_Data for this exercise_:
+++++

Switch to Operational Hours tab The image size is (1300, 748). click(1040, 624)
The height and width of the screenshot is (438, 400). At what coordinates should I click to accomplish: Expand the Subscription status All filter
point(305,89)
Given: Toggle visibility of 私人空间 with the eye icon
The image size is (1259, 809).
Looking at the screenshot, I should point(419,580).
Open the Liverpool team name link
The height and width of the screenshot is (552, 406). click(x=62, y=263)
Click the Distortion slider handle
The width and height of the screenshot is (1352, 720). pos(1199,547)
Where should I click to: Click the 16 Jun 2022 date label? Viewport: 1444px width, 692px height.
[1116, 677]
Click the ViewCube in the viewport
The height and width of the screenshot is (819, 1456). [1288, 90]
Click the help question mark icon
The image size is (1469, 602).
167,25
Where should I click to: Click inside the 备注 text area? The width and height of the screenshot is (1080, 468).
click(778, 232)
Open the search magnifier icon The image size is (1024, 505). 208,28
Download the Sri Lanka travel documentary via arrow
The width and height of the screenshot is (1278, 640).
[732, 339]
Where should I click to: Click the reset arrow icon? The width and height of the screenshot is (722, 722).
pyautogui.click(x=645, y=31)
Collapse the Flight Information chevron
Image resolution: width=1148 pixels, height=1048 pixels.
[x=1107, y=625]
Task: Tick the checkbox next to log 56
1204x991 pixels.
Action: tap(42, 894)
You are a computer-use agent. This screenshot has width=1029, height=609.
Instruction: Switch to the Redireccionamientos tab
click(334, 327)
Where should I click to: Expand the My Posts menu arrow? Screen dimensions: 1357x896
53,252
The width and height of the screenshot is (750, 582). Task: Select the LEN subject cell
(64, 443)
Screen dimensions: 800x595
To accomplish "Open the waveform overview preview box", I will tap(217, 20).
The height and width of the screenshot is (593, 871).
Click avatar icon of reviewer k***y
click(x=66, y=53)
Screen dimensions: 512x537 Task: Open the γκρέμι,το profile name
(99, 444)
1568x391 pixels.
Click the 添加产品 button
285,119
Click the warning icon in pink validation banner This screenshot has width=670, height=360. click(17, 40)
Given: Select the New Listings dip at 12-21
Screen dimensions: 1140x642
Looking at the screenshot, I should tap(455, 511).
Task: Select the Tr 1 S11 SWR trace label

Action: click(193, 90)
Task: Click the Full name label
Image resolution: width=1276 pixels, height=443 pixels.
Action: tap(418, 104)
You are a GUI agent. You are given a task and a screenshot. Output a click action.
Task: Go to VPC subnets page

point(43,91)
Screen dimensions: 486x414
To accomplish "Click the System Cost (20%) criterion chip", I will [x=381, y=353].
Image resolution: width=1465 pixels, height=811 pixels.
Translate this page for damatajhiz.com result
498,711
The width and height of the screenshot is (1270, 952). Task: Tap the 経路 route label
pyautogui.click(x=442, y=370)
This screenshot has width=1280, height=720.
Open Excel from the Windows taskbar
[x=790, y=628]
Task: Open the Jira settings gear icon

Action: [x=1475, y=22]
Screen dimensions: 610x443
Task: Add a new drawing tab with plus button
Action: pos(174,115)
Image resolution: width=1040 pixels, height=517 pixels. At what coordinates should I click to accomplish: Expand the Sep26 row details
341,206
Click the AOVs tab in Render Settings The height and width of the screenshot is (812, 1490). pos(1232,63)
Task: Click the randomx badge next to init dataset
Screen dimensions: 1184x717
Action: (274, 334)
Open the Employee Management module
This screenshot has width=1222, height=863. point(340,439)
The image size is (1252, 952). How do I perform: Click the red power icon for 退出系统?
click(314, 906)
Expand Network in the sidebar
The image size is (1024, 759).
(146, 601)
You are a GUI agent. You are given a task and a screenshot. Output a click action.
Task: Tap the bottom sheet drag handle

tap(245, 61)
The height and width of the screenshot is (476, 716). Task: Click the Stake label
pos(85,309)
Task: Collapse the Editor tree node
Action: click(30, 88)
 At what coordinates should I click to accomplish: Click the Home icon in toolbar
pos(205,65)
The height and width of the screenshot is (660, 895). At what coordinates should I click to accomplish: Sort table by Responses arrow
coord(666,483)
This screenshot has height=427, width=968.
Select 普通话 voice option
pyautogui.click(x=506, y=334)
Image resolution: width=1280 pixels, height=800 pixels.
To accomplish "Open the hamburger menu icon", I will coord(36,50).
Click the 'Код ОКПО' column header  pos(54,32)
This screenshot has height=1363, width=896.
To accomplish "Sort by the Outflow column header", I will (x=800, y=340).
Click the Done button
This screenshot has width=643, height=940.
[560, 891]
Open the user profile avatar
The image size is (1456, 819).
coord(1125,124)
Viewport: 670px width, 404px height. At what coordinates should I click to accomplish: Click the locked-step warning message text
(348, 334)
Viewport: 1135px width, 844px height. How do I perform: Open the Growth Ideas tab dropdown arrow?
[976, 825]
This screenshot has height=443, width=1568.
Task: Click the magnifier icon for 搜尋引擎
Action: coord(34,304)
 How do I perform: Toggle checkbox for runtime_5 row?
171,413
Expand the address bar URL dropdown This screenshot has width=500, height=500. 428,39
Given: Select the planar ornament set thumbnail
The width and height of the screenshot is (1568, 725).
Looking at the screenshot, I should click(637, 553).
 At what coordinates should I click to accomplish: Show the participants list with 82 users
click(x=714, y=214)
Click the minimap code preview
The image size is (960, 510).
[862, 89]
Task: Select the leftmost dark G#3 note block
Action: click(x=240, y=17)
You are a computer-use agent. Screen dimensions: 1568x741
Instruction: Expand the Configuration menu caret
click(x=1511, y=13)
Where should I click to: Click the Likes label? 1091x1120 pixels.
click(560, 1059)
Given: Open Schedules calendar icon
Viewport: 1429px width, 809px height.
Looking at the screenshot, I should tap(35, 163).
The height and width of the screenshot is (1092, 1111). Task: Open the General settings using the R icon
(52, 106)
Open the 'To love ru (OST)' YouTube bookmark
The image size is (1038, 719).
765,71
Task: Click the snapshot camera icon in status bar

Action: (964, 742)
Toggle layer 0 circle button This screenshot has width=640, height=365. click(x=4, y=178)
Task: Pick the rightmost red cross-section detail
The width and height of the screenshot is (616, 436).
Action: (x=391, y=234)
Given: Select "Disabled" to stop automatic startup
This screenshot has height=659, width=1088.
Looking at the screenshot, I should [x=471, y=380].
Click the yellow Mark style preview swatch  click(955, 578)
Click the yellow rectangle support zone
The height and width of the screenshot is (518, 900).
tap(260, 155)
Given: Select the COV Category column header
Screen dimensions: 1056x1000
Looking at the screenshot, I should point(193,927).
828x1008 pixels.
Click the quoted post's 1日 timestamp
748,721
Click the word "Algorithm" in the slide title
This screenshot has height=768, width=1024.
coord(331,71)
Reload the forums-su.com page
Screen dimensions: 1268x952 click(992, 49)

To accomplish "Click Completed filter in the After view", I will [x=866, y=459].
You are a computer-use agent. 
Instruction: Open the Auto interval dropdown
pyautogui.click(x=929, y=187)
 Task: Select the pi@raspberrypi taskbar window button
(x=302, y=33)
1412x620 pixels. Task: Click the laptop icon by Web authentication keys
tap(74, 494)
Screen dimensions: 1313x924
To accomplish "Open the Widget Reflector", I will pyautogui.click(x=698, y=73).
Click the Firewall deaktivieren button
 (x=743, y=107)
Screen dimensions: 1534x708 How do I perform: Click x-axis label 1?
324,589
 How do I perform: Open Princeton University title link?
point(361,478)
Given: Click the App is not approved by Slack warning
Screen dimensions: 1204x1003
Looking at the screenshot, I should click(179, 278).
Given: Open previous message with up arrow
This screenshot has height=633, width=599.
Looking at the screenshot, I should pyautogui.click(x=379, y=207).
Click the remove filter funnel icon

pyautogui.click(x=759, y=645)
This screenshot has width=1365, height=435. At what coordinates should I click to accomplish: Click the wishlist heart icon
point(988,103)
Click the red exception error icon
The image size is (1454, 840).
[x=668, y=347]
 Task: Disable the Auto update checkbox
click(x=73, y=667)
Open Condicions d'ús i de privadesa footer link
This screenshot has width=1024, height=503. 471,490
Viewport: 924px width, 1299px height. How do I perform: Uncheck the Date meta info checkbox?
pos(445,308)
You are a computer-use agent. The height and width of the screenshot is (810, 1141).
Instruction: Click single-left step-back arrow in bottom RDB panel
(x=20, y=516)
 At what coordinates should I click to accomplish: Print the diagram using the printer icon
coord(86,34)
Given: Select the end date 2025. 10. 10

+++++

_What is expected_: Count the lines of the material above that contain the string "computer". Write nothing but the count.

_Solution for this problem_: 4